Apesar das expectativas e do avolumar da contestação em vários sectores da sociedade, na prática, manteve-se o clima repressivo da circulação de livros com ideias contrárias ao regime, como se pode constatar no despacho do Ministro do Interior, Gonçalo Rapazote, em 1972:
“Tendo-se verificado o aumento substancial de publicações que atentam contra a sociedade e a ordem e ofendem os bons costumes, deverá a Direção-Geral de Segurança dedicar um cuidado particular ao imediato cumprimento das seguintes instruções:
1 - Relacionar as tipografias que se dedicam à impressão de livros suspeitos – pornográficos ou subversivos;
2 - Organizar um plano de visitas regulares a essas tipografias (…) e às livrarias de todo o país para sequestro de livros (…) e organizar brigadas especializadas para esse serviço;
3 - Organizar o serviço de vigilância de entrada no país de publicações pornográficas e suspeitas (…)". (5)
Efetivamente, o fim da instituição da censura só ocorre após a Revolução de 25 de Abril de 1974, nomeadamente com a aprovação da Constituição de 1976, que consagra no artigo 37.º a liberdade de expressão e informação e no artigo 42.º a liberdade de criação cultural.

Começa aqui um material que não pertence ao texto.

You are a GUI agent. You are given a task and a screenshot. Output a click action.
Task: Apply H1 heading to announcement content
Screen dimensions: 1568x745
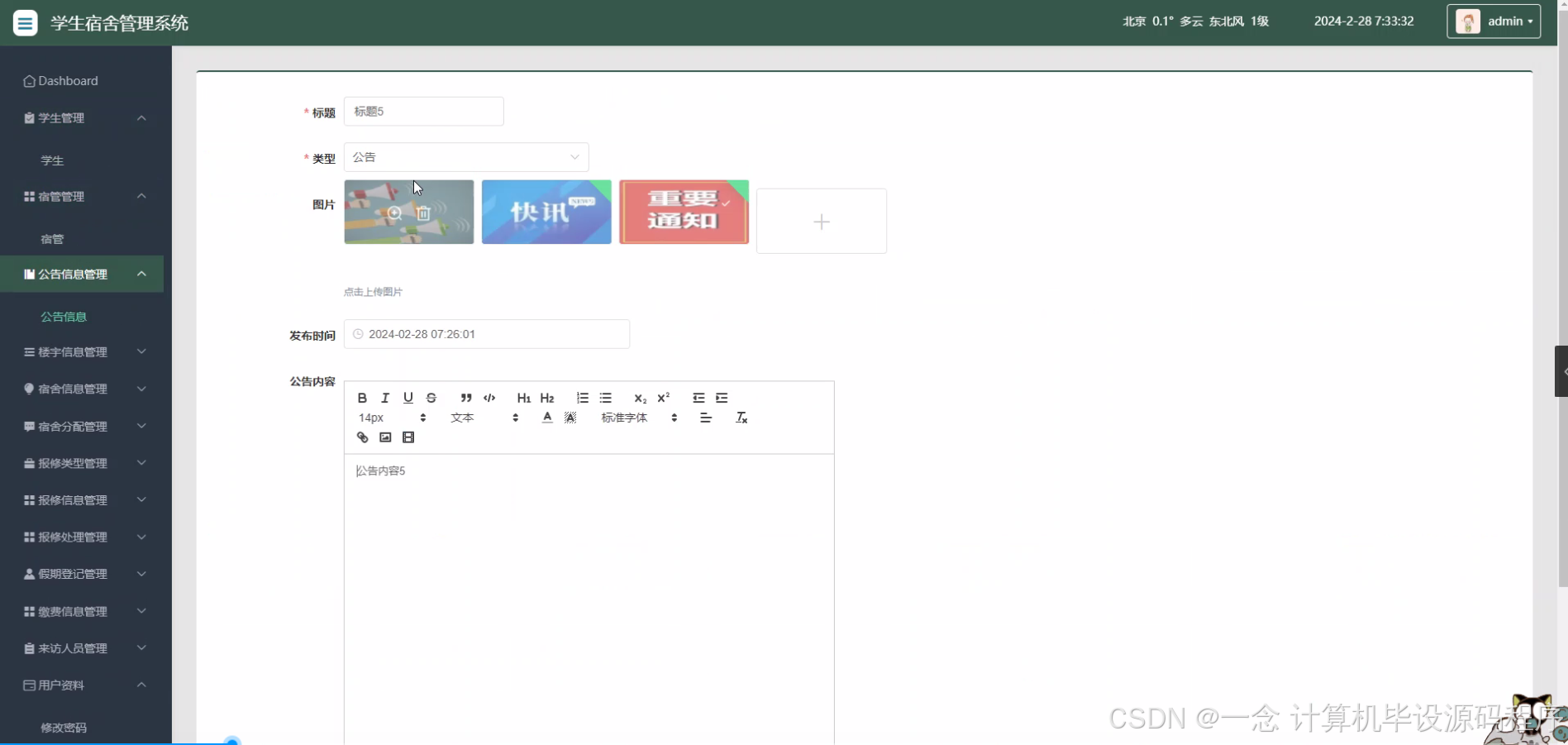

(1) A Polícia Política assumiu várias nomeações: Polícia Internacional (1928); Polícia de Vigilância e Defesa do Estado – PVDE (1933); Polícia Internacional de Defesa do Estado – PIDE (1945) e Direção-Geral de Segurança – DGS (1969).
(2) Artigo 20.º da Constituição da República Portuguesa, aprovada pelo Plebiscito Nacional de 19 de março de 1933.
(3) Notícias da Amadora, n.º 1523, 27 de fevereiro 2003, Suplemento Censura 16, p. 8.
(4) Abaixo-assinado da Comissão Nacional de Defesa da Liberdade de Expressão sobre a proposta de Lei de Imprensa que iria ser discutida na Assembleia Nacional.
(5) A política de informação no regime fascista, Lisboa, CLNRF, Presidência do Conselho de Ministros, 1980, p. 266-267.
Adaptado do texto introdutório da obra Livros proibidos no Estado Novo. Lisboa, Assembleia da República, 2005 (3.ª edição, 2015).